As a girl and then as a woman, Eid has always been the same.
My mother and I rise hours before the other half of our household, brushing, dabbing, smoothing, and painting ourselves before dressing in the clothing she has picked.
There are janamaaz laid out on the plastic turf in an Indiana high school sports complex our community rents twice a year to accommodate the nearly two hundred-person congregation, a community that no longer fits in the stripmall office-space-turned-Masjid we prayed in when I was a child.
My family separates into the gender-segregated front and back of the stadium. I greet aunties who embrace me in clouds of starch-pressed clothing and expired-smelling lipstick. They sit in loose rows of heavily worked chiffon and silk. They comment on how well I manage to walk in my heels or how fat I have gotten since they had last seen me, sometimes admiring, sometimes cruel, always assured that it was to my benefit to know their minds.

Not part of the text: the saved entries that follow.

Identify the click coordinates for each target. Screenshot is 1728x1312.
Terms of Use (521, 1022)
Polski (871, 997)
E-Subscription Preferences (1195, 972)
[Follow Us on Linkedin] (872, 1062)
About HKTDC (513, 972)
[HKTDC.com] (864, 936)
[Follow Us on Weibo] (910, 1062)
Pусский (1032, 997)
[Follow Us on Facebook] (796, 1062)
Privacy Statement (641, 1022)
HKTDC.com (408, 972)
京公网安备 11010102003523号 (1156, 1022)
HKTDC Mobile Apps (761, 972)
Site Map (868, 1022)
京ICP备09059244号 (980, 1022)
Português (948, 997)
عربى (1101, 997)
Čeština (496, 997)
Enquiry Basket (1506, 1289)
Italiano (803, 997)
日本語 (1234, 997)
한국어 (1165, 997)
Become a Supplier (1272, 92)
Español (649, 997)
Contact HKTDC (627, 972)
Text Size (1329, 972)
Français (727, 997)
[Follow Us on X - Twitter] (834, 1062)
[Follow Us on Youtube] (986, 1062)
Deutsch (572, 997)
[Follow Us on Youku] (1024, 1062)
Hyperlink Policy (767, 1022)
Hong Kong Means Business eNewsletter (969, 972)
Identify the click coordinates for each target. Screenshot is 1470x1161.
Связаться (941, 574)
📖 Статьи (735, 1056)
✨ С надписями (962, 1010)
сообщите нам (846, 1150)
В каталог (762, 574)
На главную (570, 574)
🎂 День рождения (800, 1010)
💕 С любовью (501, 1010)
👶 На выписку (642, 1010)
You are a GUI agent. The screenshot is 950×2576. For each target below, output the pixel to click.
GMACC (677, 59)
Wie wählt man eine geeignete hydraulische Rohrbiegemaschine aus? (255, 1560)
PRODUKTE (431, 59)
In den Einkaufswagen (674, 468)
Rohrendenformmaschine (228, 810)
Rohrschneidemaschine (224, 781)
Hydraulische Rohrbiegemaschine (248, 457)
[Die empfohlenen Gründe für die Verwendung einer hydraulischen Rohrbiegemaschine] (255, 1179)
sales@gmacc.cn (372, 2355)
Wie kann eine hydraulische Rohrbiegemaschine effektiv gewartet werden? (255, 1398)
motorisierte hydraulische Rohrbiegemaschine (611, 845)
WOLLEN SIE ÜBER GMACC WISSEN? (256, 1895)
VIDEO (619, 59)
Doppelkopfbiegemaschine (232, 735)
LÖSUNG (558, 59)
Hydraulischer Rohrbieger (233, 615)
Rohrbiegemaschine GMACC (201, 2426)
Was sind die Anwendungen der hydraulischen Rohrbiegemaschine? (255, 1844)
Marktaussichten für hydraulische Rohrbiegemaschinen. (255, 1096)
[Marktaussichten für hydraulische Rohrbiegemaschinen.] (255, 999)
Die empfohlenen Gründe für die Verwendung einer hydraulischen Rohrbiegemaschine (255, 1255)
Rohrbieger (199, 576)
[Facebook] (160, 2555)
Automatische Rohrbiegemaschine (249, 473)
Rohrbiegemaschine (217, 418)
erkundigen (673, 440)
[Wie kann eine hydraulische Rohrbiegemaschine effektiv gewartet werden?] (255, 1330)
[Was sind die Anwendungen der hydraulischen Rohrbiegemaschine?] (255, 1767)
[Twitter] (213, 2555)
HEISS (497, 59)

A few families would join ours to the only Pakistani restaurant in Indianapolis, where every year we descend upon a mediocre buffet. I would sit, stand, and socialize only with other girls, now women, still as separated by gender as we were in our makeshift musalla.
It was like this twice a year, every single year. The nostalgic practice of holidays with those you are related to, by blood and by culture, was rigidly expected. While I was generally uncomfortable with myself for reasons I had not yet distilled, there was the relief of familiarity. Eid was the same. I was expected only to be appropriately female and to seclude myself with other women. For years, despite my internal, nonspecific confusion, I could do that. I could recognize that I looked like a girl, and then a woman, and was treated as a girl, and then a woman, and that meant I was just like all other girls, other women, in my community.
When I started university I began to question my gender. I had always felt ambivalent about being a woman. Womanhood was a beautiful seed that I could not encourage to grow inside of me. Other desires took root.
Over four years, my body fell out of practice with the movements that had made me beautiful to the people who raised me and were raised with me. The long strands of hair on my neck and my chest, covering my legs, my chin, my cheeks, making a line that split my chest to my belly and beyond, black and coarse, became tufts of personhood that would stubbornly grow. Pronouns became molting snake skins, and I called myself “she” until I could bear to be nothing but “they,” and, though finding comfort in this word, still sometimes fantasizing about being a “he.” I would stand for hours staring at myself in a full length mirror, pressing my hands against my breasts as hard as I could, watching the shape become appealingly flat. I became myself over and over again, finding in each try a step toward what I eventually defined for myself as masculinity. The roots of a confident forest began to flourish.
When I went home for Eid during college, I pretended to be a woman. It wasn’t that I was never feminine, or that I didn’t consider myself aligned with women’s experiences and struggles. I just wasn’t a woman, and any attempt to emulate cis womanhood felt little more than performance to me. I understood that my family, the Masjid, and our community, in their decades of extreme and regularly-vocalized queerphobia, would never accept any form of gender non-conformity, let alone the constantly shifting state of my transmasculine nonbinariness.
I donned a mask of cosmetics I used only a few times a year. I put on clothing meant for the woman I no longer was. I bent to a God who was meant to be able to know the intentions of my movements as I lied to everyone around me, feeling out of place behind the men and feeling equally averse to the idea of being in front of the women. Aunties tried to smile through pinched expressions and wide-eyed glances at my stoic mother as they tried to find ways to compliment my most recent haircut, which left only a few inches of hair atop my head.
I tried coming out to some of the more progressive-thinking cis women I had grown up with over lunches that had lost their girlish charm of comradery. They were often confused, asking me if I was trying to tell them I was a lesbian. With the dysphoria of never being recognized or understood, always being tied to a womanhood which had never taken growth in me, I would tell them that was exactly what I meant.
After several Eids back and forth through college, I moved back in with my parents after graduation, transmasculine, closeted, performing against my will as the ghost of something I thought I used to be. My dysphoria became so uncontrollable that two weeks ago that I sacrificed the sanctity and peace of my household for an iota of bodily autonomy, and shaved the remaining few inches of my hair off. My mother cried. My father drank. They both cursed me as the humiliation of the family, and have not allowed me to leave the house without covering the stubble-crown of my head. They still have not recognized my changes in behavior, dress, look, and attitude, as anything more than the willful rebellion of a young girl, nor have thought to ask. I have been asked not to attend Eid services with my family as a measure of saving face.
Like many trans Muslims today, I have pretended to be someone I am not, to the detriment of my spirit and my health, in order to maintain bodily safety in a dangerous home environment. Like other trans Muslims today, I have taken steps in my transition (regardless of how they are recognized/acknowledged) which have barred me from the love, safety, and belonging we should all feel during the holidays from our families and communities. Like all trans Muslims, I hope for a day which a celebration of tradition and community can find space for those of us not so same anymore.